The overall purpose of this paper is to study gender and equality‐related issues by exploring gender functions in the northernmost borderland of Sweden (the Tornedalen area). The study focuses on women's views of their own lives and how local culture may shape their identity.
By analysing a large number of women's narratives through approaching feminist poststructuralism, the analysis focuses on gender relations and how women have adapted their lives according to the norms of the local society. The study involves a historical perspective from the middle to the late twentieth century. This includes transitions from an almost exclusively rural to a more urbanized life (within the countryside) and from a time when almost all women were full‐time housewives to a time when this has become a rarity.
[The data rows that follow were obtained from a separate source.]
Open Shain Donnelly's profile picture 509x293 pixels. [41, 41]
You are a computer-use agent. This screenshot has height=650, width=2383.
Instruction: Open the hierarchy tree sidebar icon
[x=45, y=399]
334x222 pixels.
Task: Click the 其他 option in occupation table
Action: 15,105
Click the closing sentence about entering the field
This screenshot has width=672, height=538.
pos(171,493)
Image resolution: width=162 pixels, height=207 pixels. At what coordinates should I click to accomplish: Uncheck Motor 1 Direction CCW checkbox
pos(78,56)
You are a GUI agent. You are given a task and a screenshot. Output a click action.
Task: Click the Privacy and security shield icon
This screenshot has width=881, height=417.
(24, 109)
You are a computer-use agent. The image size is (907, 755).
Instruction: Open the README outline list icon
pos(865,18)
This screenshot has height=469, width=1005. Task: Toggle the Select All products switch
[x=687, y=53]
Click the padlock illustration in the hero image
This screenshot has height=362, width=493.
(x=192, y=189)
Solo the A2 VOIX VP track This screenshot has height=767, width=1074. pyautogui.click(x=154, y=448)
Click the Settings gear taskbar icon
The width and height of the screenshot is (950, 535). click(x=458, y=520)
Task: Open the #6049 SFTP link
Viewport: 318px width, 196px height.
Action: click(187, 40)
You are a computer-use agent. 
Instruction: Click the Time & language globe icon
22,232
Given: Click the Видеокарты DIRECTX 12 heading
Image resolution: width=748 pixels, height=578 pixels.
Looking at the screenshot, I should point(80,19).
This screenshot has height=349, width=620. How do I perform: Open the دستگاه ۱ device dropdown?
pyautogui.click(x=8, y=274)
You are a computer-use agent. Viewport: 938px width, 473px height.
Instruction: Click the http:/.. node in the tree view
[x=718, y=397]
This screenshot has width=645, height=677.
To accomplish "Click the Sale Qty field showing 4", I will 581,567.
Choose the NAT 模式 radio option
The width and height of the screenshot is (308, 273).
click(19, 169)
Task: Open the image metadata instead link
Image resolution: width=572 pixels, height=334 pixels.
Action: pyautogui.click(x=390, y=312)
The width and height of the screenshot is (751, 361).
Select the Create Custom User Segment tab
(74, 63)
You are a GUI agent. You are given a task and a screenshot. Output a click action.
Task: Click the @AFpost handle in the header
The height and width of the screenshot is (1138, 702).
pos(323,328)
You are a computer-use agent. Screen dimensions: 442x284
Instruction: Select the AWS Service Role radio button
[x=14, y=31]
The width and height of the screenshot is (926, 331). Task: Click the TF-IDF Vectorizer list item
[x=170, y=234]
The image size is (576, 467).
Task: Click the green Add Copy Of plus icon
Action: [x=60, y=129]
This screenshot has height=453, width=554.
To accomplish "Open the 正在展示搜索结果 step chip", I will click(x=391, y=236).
The traditional culture in Tornedalen still existed in the late 1990s with pressure coming from the older generations to maintain traditional gender functions. From a feminist poststructuralist perspective, competing discourses affects the identity of the Tornedalen woman. Such competing discourses lead to, for example, women being impressed by masculine men who dominate the family whilst also, seemingly, expressing concern for equality issues. Many common gender identity characteristics also exist, such as (a feeling of) being strong (to be able to live in Tornedalen) and (a feeling of) being very much aware of (and claiming) local gender inequality. Originality/value – The paper provides new knowledge as to how inequality may persist in (a) local area(s) ruled by traditional norms. It also provides insights into women's lives and how identities evolve in (a) small local society(ies).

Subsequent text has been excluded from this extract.